Texto para ler ->
● ● ● ● ● ● ●
Subversos

Derrames cerebrais com vida própria

segunda-feira, fevereiro 23, 2004

Hoje em dia vendeu-se muito a ideia do diálogo e da assertividade, mas isso não pode ser aplicado como o único modelo válido. Há muitas situações em que o conflito aberto é a única hipótese, não se pode dialogar com caveiras a não ser que sejamos uma personagem de Shakespeare.
Dentro de cada um de nós o que é que existe a não ser ossos?

Numa camioneta, não importando para que sítio ela vá, a maior parte das pessoas que se sentam atrás (digamos que uns 78% se a viagem for de noite) ou são membros de minorias étnicas (partindo do pressuposto errado que a maioria é uma etnia determinada), ou são imigrantes, ou são pobres, ou são marginais. Tal facto é inflaccionado se o destino da camioneta for para Lisboa. Repare-se na forma como as categorias aparecem expostas: minoria étnica, imigrante, pobre, marginal. Para quem observa é fácil estabelecer, mesmo que inconscientemente, uma relação associativa entre as quatro. Trata-se de um erro de base, mas que opera como um mecanismo de segregação colectiva, transfigurando-se numa realidade plena aos olhos do mais comum dos mortais. O único factor é quase sempre económico e social, cultural ao de leve, não sei. A pobreza é sempre chutada para as pontas, veja-se o exemplo dos bairros periféricos e dos bairros sociais. É segregada. Nesse sentido segrega-se a si própria. Não faz parte do jogo. Os outros não se aproximam tanto da ponta da camioneta (a não ser que sejam casais que queiram ir no marmelanço) porque sentem um medo inconsciente. Porque apenas vêem: minoria + imigrante + pobre + marginal= Todos os membros de minorias étnicas são imigrantes, todos os imigrantes são pobres, todos os pobres são marginais.
● ● ● ● ● ● ●
Por favor, retome o texto sobre quem se senta no fundo da camioneta e continue-o a partir da última frase apresentada.

Dados fornecidos ->
● ● ● ● ● ● ●
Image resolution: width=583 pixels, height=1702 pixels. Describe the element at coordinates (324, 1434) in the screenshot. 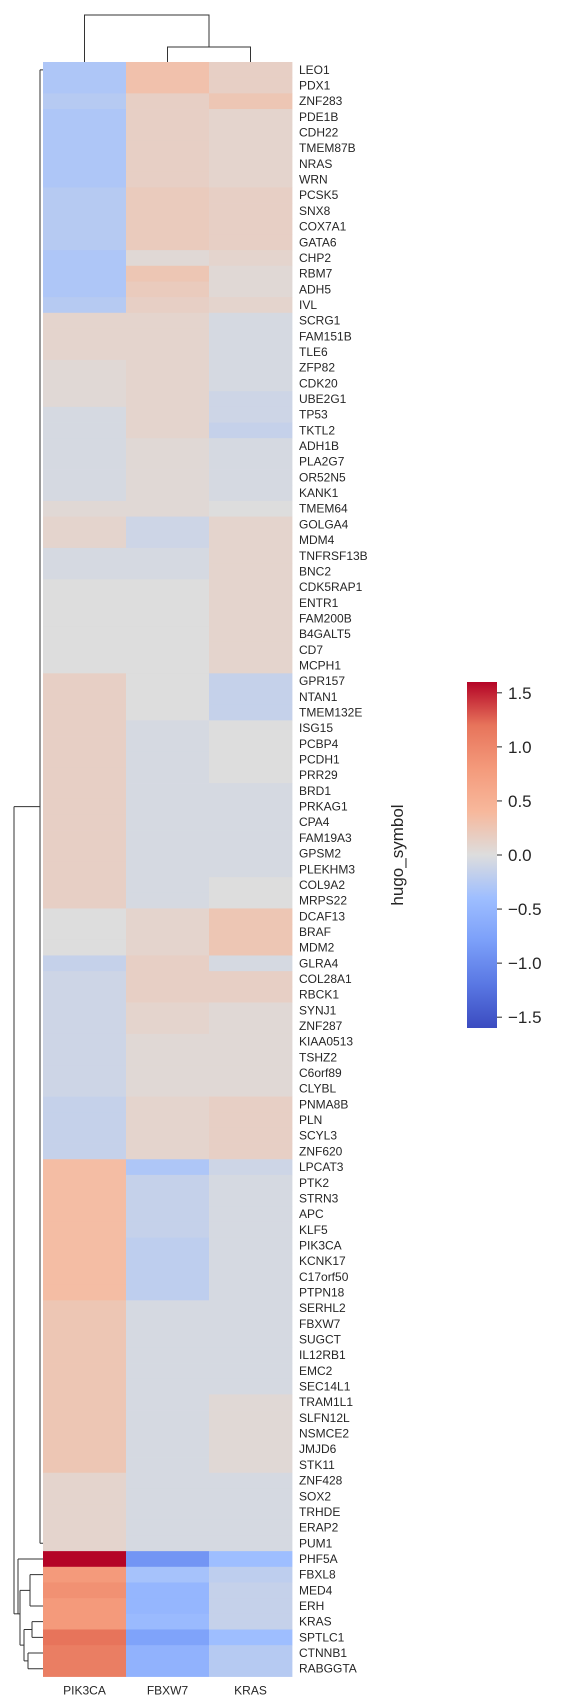

I see `row-label: NSMCE2` at that location.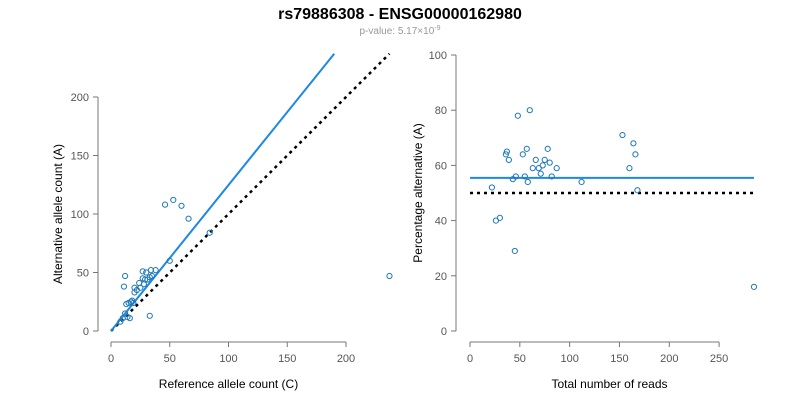  What do you see at coordinates (719, 359) in the screenshot?
I see `x-tick-label: 250` at bounding box center [719, 359].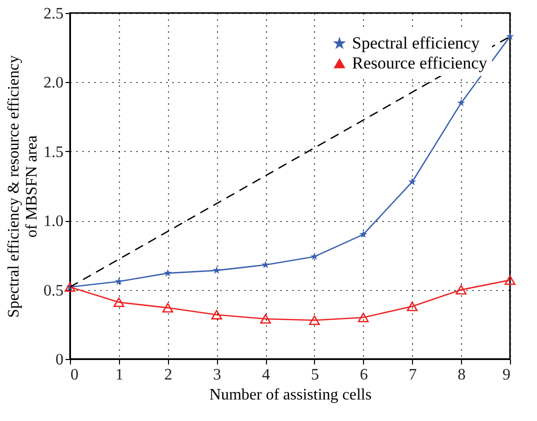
● ● ● ● ● ● ●
Resposta ->
Grande parte das tipologias da exclusão partem de visões deste género.


Por isso é que, caros amigos, assistimos a muitas pérolas de sabedoria tais como:

- Todos os pretos roubam!
- Todas as brasileiras são putas!
- Todas os romenos são ciganos!
- Todos os ciganos são maus!
- Todos os pobres, de certeza, roubam!

Estabeleçamos um diálogo explicativo entre o Joaquim, advogado, e o Manuel, empregado de escritório.

- Todos os pretos roubam!
- Porquê?
- Porque são pretos!
- Por que é que roubam?
- Porque são pretos!
- Talvez, mas sabes que mais, começo a pensar que todas as brasileiras são putas.
- Porquê?
- Porque são brasileiras.
- Pois, eu pensava que também havia putas portuguesas.
- Não, todas essas portuguesas que são putas são brasileiras!
- É verdade! Mas por que é que são brasileiras?
- Porque são putas!
- Sim, mas olha que todos os romenos são ciganos.
- O que é que tem serem ciganos?
- São maus!
- Mas são maus por serem ciganos?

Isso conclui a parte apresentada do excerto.